Hal itu sebagaimana telah ditetapkannya misi asa cita Presiden RI Prabowo Subianto, dimana salah satu target utamanya meningkatkan cakupan layanan air minum perpipaan dari 22 persen (2024) menjadi 40 persen pada 2029.
BACA JUGA: Musrenbang 2026, Dinkes Kota Tasikmalaya Berkomitmen Tingkatkan Derajat Kesehatan
“Jika pencapaian 22 persen ini memakan waktu lebih dari 70 tahun, maka mengejar tambahan 18 persen dalam lima tahun membutuhkan kecepatan luar biasa. BUMD Air Minum (AM) bukan hanya harus berjalan cepat, tetapi harus ‘berlari’,” kata Direktur Eksekutif Perpamsi Subekti di Hotel Haris Jalan Peta Kota Bandung Jabar Kamis (13/2/2025).
Subekti menyebut, jangankan berlari. Berjalan pun, PDAM atau BUMD AM masih terseok-seok karena berbagai tantangan. Persoalan yang mengemuka, tidak lebih besar dari persoalan yang berada di bawah permukaan.
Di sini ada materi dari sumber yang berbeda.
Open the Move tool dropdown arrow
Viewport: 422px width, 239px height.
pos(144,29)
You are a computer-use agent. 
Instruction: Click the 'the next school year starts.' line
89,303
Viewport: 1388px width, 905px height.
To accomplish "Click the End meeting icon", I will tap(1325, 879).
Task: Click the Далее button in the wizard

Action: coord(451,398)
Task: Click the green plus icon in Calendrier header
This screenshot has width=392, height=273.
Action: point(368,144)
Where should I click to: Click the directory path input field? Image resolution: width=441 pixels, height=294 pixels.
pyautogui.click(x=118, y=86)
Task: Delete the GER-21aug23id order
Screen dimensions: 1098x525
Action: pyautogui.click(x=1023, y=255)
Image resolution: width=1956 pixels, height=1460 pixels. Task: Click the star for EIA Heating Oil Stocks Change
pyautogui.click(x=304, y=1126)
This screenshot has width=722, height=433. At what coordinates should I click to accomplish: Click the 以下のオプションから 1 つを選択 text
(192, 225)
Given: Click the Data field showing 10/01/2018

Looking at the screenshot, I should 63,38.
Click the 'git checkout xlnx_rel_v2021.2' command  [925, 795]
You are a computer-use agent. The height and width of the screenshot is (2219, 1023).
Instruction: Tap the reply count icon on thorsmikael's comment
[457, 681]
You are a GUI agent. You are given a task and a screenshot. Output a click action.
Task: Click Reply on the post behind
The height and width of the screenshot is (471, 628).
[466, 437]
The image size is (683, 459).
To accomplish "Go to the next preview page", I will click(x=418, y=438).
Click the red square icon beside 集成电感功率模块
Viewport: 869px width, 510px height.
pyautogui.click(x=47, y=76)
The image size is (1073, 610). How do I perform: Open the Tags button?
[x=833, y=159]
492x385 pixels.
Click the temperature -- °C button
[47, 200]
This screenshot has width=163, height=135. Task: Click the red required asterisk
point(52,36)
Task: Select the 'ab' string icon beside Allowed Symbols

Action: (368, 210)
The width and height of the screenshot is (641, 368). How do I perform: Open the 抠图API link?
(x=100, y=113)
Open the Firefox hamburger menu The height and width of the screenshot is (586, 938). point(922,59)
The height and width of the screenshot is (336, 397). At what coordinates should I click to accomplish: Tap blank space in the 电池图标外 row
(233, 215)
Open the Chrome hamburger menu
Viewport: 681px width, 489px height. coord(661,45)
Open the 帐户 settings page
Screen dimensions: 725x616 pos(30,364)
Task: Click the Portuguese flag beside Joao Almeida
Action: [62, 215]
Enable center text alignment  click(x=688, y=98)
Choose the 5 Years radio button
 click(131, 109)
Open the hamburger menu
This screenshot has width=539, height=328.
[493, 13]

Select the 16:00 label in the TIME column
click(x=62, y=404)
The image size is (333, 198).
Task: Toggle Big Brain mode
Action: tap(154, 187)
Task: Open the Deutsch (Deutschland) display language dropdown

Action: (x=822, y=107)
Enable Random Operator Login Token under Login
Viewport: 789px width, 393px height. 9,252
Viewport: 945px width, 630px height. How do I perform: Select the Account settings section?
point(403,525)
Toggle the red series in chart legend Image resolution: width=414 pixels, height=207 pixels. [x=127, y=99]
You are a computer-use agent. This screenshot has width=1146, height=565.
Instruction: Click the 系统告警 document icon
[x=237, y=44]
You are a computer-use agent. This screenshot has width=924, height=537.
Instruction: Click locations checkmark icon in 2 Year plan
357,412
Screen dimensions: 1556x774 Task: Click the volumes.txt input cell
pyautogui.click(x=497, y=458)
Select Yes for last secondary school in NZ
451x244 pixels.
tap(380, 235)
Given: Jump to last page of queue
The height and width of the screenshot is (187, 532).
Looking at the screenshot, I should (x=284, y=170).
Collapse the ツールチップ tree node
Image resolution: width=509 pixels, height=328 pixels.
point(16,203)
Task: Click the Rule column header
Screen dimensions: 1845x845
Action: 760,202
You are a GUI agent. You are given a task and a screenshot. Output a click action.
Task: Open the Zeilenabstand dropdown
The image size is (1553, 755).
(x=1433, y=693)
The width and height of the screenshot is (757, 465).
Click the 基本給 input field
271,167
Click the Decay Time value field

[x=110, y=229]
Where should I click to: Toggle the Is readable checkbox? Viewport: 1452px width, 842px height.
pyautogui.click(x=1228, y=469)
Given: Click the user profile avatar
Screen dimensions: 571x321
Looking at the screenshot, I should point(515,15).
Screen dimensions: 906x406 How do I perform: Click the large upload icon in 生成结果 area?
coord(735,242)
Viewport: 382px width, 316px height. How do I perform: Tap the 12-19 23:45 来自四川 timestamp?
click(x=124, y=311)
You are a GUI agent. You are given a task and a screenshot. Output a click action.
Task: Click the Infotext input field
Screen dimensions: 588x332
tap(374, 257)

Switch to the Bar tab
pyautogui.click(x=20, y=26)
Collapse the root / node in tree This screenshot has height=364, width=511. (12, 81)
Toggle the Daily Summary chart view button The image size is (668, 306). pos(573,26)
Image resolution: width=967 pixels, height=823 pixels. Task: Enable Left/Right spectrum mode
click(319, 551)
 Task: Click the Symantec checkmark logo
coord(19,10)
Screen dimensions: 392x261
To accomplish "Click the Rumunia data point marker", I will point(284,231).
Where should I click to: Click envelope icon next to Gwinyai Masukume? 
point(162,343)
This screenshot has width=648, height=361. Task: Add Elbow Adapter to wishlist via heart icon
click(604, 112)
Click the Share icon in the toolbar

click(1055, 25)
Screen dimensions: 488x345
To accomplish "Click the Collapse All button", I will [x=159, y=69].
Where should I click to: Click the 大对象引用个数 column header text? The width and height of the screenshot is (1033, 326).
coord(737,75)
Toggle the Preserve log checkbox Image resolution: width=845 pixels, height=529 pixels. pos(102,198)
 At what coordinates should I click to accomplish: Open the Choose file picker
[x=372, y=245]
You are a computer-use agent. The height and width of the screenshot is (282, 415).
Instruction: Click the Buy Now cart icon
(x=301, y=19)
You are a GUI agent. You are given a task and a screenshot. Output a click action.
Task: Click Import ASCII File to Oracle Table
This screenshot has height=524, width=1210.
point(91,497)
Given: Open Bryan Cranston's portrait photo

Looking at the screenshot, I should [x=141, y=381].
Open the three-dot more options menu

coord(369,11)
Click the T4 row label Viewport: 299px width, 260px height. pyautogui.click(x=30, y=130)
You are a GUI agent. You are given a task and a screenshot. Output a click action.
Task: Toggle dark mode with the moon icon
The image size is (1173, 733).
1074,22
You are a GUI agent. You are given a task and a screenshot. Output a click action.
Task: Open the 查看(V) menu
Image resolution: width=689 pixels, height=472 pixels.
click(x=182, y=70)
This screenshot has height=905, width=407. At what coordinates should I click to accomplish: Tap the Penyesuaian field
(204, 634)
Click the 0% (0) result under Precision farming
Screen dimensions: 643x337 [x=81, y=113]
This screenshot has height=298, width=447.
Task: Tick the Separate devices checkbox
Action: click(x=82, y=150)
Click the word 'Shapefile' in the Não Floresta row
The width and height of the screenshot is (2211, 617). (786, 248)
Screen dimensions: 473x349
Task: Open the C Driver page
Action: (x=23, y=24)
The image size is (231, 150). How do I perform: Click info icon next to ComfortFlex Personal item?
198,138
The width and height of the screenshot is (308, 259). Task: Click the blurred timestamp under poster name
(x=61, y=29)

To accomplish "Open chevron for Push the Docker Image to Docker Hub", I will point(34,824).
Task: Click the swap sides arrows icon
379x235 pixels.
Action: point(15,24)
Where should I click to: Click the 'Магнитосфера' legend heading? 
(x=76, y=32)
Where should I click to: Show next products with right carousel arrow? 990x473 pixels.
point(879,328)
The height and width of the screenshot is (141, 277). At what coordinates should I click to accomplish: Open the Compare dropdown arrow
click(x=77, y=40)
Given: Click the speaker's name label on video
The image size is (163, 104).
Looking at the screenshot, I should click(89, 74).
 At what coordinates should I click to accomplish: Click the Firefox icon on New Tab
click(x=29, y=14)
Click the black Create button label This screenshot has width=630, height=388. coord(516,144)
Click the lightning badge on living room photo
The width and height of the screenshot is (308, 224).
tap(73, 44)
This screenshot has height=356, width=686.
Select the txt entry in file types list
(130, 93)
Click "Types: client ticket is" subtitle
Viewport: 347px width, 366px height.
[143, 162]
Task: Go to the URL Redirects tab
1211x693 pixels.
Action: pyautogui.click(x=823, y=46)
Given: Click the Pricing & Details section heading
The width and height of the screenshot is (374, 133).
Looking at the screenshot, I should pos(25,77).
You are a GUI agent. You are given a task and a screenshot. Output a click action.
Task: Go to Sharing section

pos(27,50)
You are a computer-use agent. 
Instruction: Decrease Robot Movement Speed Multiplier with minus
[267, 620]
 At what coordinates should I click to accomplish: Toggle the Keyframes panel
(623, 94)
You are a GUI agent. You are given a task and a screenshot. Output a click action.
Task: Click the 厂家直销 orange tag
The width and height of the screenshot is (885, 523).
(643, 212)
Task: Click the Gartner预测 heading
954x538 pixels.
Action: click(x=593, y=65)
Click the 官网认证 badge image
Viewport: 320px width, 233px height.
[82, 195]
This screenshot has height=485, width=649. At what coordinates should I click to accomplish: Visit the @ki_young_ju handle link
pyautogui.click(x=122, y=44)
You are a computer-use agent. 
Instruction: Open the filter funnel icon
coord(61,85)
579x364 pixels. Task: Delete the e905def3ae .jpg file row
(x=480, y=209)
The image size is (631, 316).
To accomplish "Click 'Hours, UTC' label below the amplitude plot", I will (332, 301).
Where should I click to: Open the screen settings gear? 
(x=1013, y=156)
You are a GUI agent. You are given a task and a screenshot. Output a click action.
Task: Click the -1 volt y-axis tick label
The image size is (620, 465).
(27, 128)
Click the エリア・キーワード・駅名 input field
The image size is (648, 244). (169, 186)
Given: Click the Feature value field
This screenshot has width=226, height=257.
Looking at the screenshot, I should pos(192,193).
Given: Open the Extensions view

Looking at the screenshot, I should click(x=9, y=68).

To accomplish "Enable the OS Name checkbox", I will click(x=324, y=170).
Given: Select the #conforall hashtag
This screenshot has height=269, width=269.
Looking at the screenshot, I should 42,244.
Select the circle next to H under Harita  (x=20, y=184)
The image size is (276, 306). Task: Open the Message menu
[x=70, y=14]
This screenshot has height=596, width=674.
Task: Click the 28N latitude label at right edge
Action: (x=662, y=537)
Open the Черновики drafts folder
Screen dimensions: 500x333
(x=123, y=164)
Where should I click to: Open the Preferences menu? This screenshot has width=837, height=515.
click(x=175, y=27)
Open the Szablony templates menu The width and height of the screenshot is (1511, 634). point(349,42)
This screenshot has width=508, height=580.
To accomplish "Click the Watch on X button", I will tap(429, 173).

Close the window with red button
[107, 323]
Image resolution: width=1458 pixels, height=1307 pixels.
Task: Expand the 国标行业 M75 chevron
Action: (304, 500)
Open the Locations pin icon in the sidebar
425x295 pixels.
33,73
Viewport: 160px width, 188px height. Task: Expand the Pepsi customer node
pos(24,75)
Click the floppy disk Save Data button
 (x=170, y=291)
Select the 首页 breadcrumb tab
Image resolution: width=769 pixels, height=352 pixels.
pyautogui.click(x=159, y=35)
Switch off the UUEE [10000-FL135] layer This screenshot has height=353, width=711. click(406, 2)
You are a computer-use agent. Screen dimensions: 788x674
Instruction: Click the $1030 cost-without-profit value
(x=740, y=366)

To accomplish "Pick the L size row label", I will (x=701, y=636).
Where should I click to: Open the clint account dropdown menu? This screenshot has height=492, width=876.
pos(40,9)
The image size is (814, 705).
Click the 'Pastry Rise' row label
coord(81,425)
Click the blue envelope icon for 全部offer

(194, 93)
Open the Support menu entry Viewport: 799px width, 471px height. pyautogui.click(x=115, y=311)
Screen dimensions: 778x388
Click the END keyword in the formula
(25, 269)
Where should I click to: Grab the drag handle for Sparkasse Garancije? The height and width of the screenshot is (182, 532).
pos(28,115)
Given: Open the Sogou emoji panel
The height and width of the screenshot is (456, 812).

“Seperti tarif belum full atau cost recovery (FCR), angka kehilangan air atau non revenue water (NRW) yang masih tinggi, kurangnya ketersediaan sumber air, pencemaran sumber air baku, perubahan iklim dan lain-lain,”katanya.
Tak hanya itu, BUMD AM pun harus dihadapkan dengan tantangan lainnya yakni regulasi. Sedikitnya ada tiga produk hukum yang menghambat untuk mengejar angka 40 persen tersebut.
Padahal, tanpa tali pengikat ini, BUMD AM pun masih harus berjuang menghadapi tantangan eksternal.
“Pertama adalah Permen PUPR No.3/2023, dimana mengatur tata cara perizinan sumber daya air, tetapi memberikan sanksi administratif yang berlaku surut sejak 1 November 2019. Hal ini bertentangan dengan prinsip hukum yang berlaku umum di Indonesia,”ujarnya.
Produk hukum kedua, adalah Permen ESDM No.14/2024. Permen ini menghilangkan kewajiban swasta untuk mendapatkan rekomendasi dari BUMD AM sebelum melakukan pengeboran air tanah.
Akibatnya, BUMD AM kehilangan kontrol atas sumber daya yang seharusnya menjadi tanggung jawab mereka. Hal ini juga membuka peluang bagi eksploitasi air tanah yang tidak terkendali, dan menyebabkan potensi naiknya muka air laut.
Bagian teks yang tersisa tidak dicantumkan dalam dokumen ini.